「習慣化の鬼」の朝日新聞記者が独学を続けられる理由【勉強法】
<独学を習慣化できるのは、大人の〈勉強〉が他者から強制されるものではないからだ。勉強を怠けないための心構えとは?>
朝日新聞の名物記者として知られる近藤康太郎氏のもとには、〈仕事〉や〈勉強〉の方法を学ぼうと若い記者が集まる。自身も仕事のかたわら、最低2時間の読書、数学、外国語を毎日必ず欠かすことなく続けているが、なぜ可能なのか? ●「4000回の腕立て伏せを毎日、1年間続けた男」の腕立て伏せを見る 〈仕事〉〈勉強〉〈遊び〉の三要素を磨く理由と、三要素がご機嫌な人生に結びついていくプロセス書いた『ワーク・イズ・ライフ 宇宙一チャラい仕事論』(CCCメディアハウス)より、大人の勉強のおもしろさについて取り上げる。 ◇ ◇ ◇ <〈勉強〉の意味を求めないことに価値がある> 〈勉強〉というのはパラノイアな百姓になるってことです。耕す。もっと深く、もっと広く。自分をカルティベート(耕作)する。自分という畑を、みのり豊かな土壌にしていく。 だからこその、リストです。リストを探してきて、未読を既読に変えていく。蛍光ペンで消して、つぶしていく。制覇する。[※編集部注:現代人にとって勉強とはコミュニケーション能力を伸ばすことで、読書が究極の勉強ということになる。しかも「必読書リスト」にしたがって読むのが効果的だという] わたしはリスト読書を高校のころに始め、かれこれ四十年以上続けています。まだ続けている。自分で思いますけれど、病気ですよ。
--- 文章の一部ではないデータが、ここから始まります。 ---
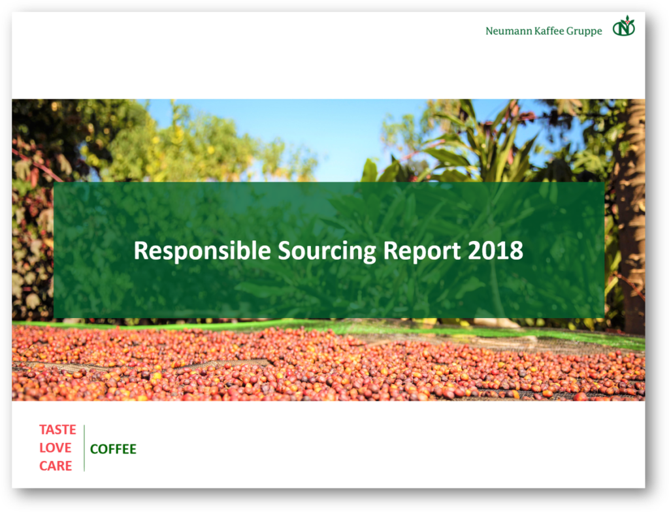Click the vertical green divider beside COFFEE
The image size is (669, 512).
coord(84,448)
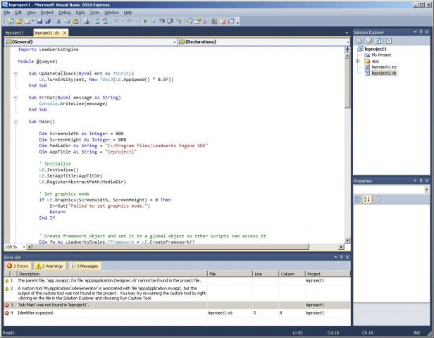
Task: Switch to the leproject1 document tab
Action: (15, 32)
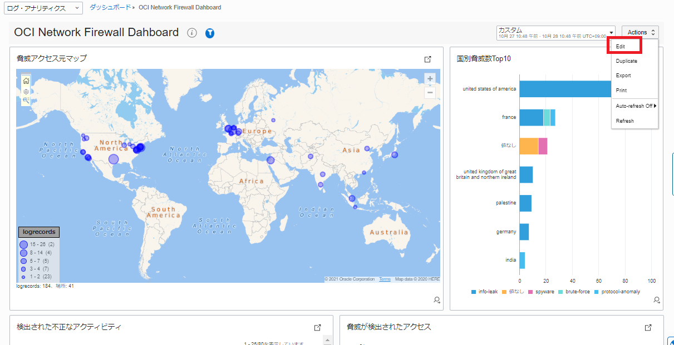This screenshot has width=674, height=345.
Task: Open 検出された不正なアクティビティ expand icon
Action: click(318, 327)
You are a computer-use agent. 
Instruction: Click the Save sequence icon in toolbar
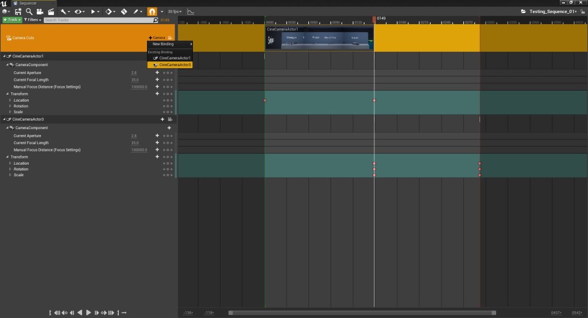point(18,11)
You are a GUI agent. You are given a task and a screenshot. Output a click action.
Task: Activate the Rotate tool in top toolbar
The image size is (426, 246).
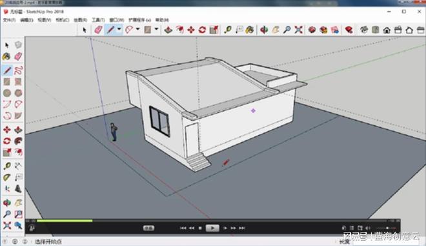click(202, 30)
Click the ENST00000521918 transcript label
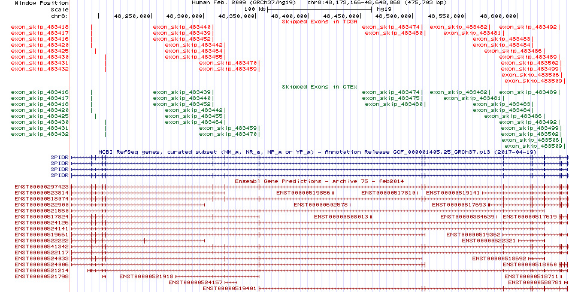This screenshot has height=292, width=569. click(146, 276)
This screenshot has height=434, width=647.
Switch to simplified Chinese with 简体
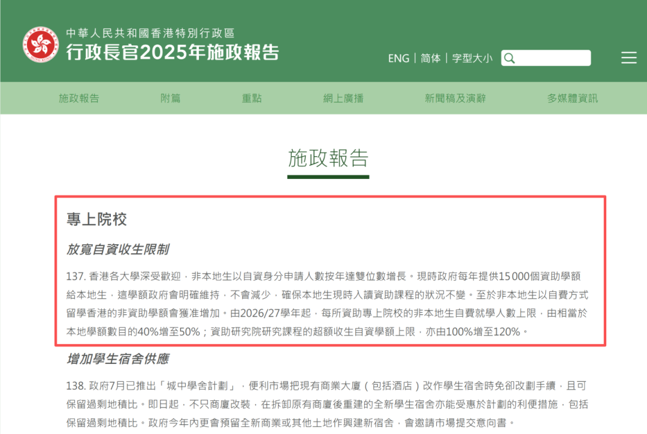coord(430,58)
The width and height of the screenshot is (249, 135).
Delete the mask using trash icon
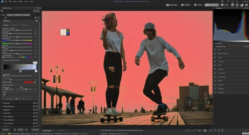[x=7, y=99]
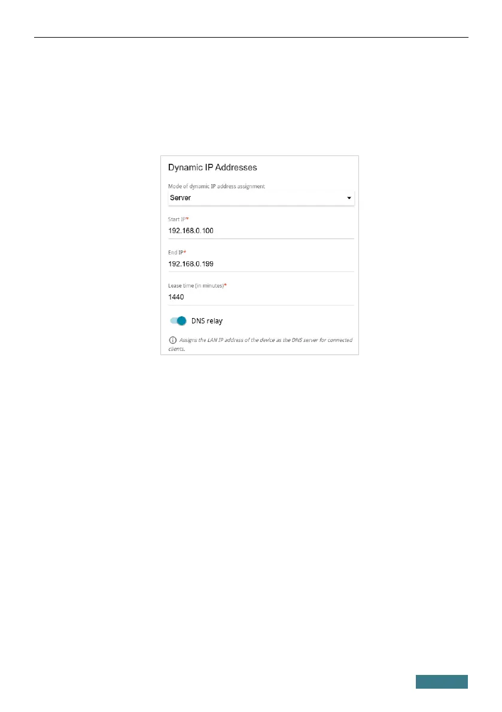The height and width of the screenshot is (712, 502).
Task: Click the hint text about LAN IP address
Action: [x=266, y=340]
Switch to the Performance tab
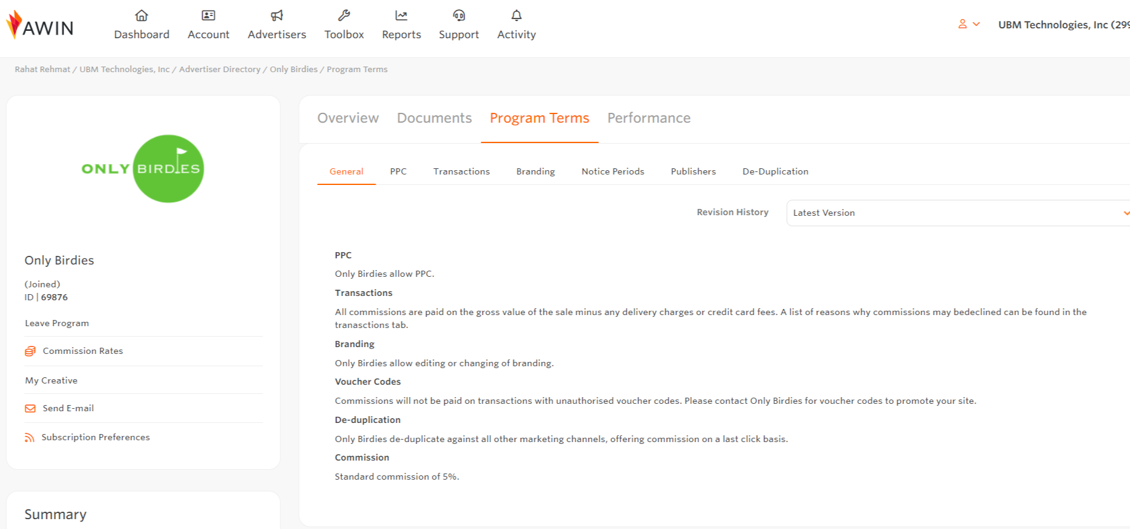The height and width of the screenshot is (529, 1130). coord(649,118)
でも、〈勉強〉ならばいいんです。病気になるほどやれってことです。〈勉強〉では、パラノイアになれ。 そして、リストの本分は、強制的に学ばされるということです。当の〈勉強〉をしている最中は、この〈勉強〉がなんの役に立つのか、分からないんです。分かっちゃいけないんです。分かっていたら、それは自分のすでに知っていることを焼き直しで繰り返しているに過ぎない。 〈勉強〉の本質は、だから、している最中は「なんだこりゃあ?」でなければいけない。子供のころを思い出せば分かるはずで、かけ算の九九を暗記させられたときに、「これがなんの役に立つのか」と考えましたか? もっと昔、幼児が親から言葉を口移しされるとき、「日本語はグローバルじゃないから英語がいい」なんて選べましたか? 大人は、世界は、そういうリクエストを受け付けないんです。〈勉強〉の本質は、強制です。